GZMK expression within activated intratumoral T-cell subsets reflects differentiation efficiency and predicts response to cancer immunotherapy
摘要
Neoadjuvant immunotherapies (NITs) have demonstrated clinical benefit in head and neck carcinoma and other cancers by enhancing T cell-mediated anti-tumor immunity. However, disease recurrence remains a major challenge in a significant proportion of patients. Characterization of T cell dynamics underlying NIT outcomes may lead to improved treatment strategies. Here, we identify baseline intratumoral T cell differentiation efficiency as a predictor of response to NIT. Clonal analysis of tumor-emergent T cells post-treatment revealed granzyme K (GZMK) expression within differentiated subsets as a marker of recent differentiation. Efficient pre-treatment differentiation of GZMK+ progenitor T cells toward activated effectors predicts increased treatment-induced tumor regression.
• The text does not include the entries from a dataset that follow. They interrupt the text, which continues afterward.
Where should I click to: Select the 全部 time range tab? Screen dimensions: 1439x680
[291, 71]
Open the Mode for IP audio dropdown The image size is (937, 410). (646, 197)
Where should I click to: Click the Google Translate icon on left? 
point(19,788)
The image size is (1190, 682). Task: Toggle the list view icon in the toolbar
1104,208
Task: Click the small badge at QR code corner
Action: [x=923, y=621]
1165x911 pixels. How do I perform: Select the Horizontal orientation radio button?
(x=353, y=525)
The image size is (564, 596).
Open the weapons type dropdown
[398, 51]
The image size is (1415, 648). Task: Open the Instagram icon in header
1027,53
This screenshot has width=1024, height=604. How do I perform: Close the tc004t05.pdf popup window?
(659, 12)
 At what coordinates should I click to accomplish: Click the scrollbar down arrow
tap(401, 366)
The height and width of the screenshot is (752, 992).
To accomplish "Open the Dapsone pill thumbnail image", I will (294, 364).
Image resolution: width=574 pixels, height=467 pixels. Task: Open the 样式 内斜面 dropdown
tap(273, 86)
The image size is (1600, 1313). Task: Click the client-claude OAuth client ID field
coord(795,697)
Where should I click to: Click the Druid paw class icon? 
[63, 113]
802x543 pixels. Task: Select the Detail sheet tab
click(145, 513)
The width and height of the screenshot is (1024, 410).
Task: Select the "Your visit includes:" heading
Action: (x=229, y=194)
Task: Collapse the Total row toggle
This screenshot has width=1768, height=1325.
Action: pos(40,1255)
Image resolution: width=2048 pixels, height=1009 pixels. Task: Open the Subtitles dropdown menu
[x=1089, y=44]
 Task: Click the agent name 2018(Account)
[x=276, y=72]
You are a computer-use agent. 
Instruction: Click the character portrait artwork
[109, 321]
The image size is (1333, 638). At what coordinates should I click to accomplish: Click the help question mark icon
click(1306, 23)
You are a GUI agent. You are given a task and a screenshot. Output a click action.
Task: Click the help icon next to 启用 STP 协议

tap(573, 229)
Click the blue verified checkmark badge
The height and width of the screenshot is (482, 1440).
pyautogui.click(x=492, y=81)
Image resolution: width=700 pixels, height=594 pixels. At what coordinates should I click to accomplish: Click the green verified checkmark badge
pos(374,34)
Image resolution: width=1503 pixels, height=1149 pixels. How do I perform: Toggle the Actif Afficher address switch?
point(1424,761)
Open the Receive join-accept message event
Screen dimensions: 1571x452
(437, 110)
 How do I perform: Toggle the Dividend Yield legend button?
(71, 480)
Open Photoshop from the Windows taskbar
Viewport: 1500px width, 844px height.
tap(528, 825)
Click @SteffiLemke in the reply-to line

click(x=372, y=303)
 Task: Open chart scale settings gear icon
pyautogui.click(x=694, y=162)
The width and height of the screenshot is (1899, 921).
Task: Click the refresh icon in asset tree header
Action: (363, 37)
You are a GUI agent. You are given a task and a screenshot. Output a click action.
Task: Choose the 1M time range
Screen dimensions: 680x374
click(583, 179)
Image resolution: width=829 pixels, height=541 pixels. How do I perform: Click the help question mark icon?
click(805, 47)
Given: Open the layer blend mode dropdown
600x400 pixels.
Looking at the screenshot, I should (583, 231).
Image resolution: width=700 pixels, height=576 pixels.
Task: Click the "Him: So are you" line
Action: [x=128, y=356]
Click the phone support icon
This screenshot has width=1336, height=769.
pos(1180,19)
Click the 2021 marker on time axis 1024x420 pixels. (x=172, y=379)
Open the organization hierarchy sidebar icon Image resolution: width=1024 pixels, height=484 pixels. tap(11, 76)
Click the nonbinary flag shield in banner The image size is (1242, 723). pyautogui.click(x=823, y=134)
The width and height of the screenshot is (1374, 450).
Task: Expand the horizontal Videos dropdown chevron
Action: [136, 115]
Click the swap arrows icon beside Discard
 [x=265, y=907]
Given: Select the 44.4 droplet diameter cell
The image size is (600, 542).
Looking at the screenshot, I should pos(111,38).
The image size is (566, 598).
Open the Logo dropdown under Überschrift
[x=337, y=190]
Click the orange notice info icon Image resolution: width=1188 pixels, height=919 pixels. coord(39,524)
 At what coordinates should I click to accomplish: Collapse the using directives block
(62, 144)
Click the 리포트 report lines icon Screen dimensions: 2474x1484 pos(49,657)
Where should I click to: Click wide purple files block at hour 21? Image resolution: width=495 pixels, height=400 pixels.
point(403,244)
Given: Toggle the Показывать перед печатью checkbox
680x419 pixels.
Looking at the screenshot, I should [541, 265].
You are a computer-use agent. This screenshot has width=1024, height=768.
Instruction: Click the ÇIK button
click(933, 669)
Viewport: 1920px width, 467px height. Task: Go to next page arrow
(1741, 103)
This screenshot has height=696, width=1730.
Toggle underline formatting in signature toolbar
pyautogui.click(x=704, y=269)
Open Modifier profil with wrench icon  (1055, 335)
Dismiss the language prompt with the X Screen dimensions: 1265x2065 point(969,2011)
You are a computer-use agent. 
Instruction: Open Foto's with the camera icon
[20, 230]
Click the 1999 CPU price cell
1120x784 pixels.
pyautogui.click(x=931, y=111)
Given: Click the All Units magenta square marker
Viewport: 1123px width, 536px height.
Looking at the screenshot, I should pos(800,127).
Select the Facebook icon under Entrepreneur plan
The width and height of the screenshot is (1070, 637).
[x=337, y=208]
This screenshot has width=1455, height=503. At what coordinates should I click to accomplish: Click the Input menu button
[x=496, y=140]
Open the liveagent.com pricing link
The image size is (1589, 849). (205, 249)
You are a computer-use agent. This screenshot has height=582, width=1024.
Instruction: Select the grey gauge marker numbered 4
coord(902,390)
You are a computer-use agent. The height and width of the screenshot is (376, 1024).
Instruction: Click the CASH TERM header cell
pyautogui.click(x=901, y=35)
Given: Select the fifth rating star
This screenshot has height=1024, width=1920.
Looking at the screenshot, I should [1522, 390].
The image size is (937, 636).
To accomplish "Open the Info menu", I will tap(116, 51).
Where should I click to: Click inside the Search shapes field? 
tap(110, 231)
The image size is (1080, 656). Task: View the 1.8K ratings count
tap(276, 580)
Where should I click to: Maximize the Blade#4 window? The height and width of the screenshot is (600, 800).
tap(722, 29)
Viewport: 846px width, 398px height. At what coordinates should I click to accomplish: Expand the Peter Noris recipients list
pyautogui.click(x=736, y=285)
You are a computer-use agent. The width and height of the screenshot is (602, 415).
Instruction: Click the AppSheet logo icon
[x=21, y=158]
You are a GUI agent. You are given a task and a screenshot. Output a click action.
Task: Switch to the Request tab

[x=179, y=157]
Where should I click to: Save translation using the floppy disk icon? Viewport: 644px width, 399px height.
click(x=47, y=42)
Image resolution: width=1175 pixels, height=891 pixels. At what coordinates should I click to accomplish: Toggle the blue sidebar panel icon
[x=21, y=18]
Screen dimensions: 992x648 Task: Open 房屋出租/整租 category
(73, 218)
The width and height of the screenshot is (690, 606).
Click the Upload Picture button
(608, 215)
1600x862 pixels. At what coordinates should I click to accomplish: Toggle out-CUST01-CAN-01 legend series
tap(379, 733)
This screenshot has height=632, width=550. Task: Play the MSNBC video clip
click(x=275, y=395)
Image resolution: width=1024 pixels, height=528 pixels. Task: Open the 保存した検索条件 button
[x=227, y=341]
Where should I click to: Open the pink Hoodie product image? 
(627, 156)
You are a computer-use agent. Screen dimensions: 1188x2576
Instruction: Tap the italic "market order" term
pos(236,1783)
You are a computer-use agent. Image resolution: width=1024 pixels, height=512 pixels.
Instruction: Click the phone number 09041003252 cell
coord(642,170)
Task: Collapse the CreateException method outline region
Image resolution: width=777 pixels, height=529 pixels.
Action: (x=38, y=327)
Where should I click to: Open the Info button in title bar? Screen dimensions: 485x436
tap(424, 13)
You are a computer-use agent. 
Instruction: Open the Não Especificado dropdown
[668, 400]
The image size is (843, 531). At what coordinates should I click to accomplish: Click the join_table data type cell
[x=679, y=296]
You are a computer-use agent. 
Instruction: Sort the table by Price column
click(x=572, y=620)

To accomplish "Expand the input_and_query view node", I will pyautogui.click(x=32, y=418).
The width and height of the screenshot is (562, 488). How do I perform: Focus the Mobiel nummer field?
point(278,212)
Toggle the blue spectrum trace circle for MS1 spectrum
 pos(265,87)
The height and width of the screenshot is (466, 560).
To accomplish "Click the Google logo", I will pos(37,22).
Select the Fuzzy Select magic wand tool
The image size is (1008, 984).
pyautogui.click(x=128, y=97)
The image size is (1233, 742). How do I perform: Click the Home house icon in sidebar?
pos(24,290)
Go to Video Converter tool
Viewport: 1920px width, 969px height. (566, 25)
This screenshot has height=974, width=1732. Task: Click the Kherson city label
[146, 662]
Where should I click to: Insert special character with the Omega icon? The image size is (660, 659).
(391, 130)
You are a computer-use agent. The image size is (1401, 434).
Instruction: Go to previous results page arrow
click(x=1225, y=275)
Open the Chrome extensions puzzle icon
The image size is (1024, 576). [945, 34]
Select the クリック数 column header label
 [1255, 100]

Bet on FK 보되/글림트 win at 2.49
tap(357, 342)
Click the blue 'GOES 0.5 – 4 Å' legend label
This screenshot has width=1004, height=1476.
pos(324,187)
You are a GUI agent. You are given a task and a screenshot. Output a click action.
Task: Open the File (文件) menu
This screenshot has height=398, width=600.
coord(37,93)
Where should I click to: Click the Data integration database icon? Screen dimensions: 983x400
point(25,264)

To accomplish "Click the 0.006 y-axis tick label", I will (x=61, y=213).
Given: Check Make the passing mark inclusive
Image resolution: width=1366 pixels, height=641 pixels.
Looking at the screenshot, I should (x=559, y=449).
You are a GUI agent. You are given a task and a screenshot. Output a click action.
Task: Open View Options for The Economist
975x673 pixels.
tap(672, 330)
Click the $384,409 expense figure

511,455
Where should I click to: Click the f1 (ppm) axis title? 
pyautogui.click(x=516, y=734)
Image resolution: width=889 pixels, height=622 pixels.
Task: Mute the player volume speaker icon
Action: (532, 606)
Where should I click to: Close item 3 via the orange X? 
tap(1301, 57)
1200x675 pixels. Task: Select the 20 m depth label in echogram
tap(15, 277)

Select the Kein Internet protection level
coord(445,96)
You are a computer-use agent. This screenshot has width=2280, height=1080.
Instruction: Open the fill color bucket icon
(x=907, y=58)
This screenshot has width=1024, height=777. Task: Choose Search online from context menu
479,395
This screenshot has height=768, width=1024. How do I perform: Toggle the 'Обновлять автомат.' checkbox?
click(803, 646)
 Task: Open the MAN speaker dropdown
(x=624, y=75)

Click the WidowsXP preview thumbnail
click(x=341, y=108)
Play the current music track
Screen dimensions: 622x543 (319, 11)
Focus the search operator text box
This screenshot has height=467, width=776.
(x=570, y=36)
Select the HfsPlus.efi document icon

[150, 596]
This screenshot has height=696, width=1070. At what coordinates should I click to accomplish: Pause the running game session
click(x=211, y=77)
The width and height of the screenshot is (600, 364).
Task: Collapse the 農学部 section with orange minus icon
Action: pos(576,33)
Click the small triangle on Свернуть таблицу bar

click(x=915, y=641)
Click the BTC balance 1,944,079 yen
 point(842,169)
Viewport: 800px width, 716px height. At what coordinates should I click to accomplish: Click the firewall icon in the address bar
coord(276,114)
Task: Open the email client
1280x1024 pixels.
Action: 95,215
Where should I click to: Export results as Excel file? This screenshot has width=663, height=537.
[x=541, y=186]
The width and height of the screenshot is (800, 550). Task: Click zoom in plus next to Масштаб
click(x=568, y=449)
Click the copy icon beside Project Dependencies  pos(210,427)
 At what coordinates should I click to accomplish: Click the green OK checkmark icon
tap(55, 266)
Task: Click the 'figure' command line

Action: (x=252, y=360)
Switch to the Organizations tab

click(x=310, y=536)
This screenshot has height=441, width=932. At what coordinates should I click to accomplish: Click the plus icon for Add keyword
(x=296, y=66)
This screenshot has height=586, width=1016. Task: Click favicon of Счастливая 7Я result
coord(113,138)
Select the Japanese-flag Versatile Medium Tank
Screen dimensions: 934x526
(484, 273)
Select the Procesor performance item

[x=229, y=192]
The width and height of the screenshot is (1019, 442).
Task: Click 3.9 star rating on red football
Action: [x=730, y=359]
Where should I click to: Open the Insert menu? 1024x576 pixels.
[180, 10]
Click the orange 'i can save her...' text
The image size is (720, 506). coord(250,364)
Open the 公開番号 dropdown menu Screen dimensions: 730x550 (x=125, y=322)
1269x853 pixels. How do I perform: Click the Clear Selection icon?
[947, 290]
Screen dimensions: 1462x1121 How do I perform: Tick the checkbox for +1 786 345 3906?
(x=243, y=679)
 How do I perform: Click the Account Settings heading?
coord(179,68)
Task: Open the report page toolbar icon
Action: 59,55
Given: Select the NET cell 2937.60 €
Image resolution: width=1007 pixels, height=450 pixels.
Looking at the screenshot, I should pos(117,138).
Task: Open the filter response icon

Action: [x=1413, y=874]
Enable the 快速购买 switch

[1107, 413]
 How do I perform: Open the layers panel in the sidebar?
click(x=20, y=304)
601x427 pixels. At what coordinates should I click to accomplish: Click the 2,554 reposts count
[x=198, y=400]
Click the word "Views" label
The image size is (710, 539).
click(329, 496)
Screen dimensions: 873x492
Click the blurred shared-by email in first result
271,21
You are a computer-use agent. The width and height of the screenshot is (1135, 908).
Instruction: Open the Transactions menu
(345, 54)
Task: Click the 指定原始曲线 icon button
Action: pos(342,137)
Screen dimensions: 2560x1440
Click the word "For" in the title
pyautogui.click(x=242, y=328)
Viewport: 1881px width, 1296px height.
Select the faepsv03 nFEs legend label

Consistently, pre-treatment tumor-infiltrating T cell clones predominantly adopt either exhausted, tissue-resident memory-like, or peripherally enriched GZMK+ progenitor states, implicating impaired intratumoral differentiation in limited anti-tumor immunity at baseline. Together, our findings demonstrate that GZMK+ T cell profiles reflect baseline anti-tumor immunocompetence and offer a clinically actionable biomarker for predicting immunotherapy response. NCT04247282, ClinicalTrails.gov, registered 1/30/2020 and NCT03429036, ClinicalTrails.gov, registered 11/06/2020.